**ACTIVITY**
If a picture appears in the records, leave it out and transcribe the rest exactly.
Content starts
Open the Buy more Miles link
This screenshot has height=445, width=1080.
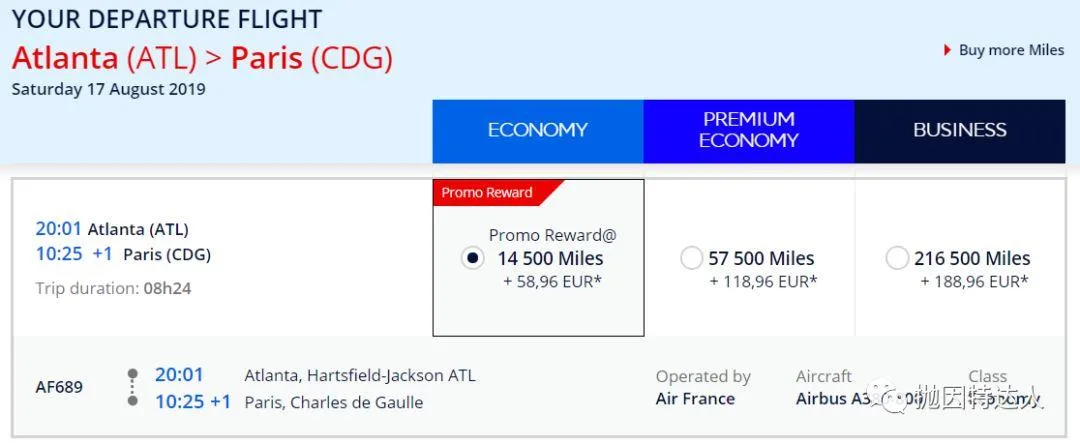[1011, 50]
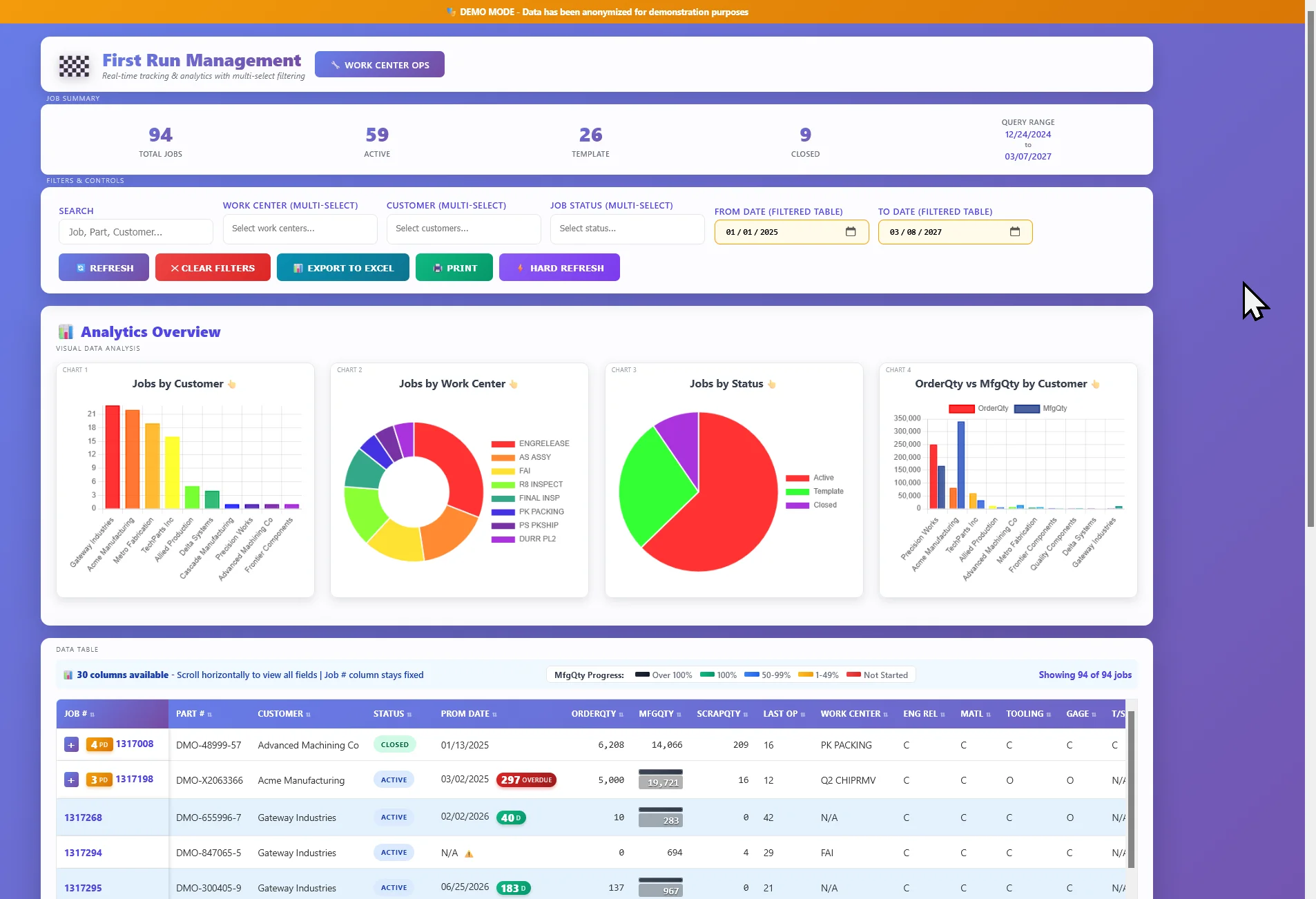
Task: Click the Search job, part, customer field
Action: pos(135,232)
Content ends
**RESPONSE**
Open the Buy more Miles link
This screenshot has height=445, width=1080.
[1011, 50]
Task: Click the Search job, part, customer field
Action: pos(135,232)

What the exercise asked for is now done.